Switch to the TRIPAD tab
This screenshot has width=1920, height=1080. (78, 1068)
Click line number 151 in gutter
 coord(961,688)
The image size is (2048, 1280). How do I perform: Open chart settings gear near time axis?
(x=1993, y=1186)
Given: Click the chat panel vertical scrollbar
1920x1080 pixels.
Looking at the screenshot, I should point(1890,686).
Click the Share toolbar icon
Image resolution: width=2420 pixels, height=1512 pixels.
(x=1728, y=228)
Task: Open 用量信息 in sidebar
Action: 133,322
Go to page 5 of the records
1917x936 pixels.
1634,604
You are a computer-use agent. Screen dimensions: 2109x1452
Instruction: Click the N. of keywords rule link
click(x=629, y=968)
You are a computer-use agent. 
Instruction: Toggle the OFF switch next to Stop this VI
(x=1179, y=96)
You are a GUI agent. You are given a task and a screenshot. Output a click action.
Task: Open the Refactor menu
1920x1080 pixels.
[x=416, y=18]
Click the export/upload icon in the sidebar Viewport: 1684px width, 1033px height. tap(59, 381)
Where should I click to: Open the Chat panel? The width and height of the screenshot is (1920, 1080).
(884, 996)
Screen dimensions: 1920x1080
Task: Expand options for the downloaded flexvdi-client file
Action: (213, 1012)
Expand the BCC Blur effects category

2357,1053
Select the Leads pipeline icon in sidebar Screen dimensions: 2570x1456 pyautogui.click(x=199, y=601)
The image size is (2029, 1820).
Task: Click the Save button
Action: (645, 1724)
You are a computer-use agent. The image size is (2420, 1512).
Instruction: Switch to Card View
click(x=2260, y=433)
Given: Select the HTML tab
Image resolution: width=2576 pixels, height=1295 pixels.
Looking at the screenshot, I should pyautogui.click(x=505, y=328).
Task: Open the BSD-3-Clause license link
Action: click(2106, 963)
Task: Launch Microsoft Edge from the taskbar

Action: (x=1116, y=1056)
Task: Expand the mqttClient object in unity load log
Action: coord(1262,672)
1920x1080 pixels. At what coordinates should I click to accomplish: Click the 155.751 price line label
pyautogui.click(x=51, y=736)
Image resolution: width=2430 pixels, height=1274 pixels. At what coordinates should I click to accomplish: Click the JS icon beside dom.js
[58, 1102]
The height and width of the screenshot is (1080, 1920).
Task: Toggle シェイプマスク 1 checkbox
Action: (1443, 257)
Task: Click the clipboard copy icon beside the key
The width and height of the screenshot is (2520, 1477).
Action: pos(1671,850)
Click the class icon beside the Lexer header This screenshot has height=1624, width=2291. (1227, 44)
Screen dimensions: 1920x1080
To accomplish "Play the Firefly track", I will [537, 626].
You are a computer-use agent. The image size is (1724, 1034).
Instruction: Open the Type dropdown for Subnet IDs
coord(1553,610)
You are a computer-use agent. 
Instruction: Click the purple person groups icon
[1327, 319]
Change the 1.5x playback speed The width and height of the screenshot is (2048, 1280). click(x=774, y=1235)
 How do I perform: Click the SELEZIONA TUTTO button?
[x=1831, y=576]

• • • • • • •

**What is expected:** What lines of the listing contain the word "agent"? Copy them all.

**Written reply:**
You are a computer-use agent. Screen dimensions: 2109x1452
You are a computer-use agent. 
You are a GUI agent. You are given a task and a screenshot. Output a click action.
You are a computer-use agent. The image size is (2420, 1512).
You are a computer-use agent. The image size is (1724, 1034).
You are a computer-use agent. 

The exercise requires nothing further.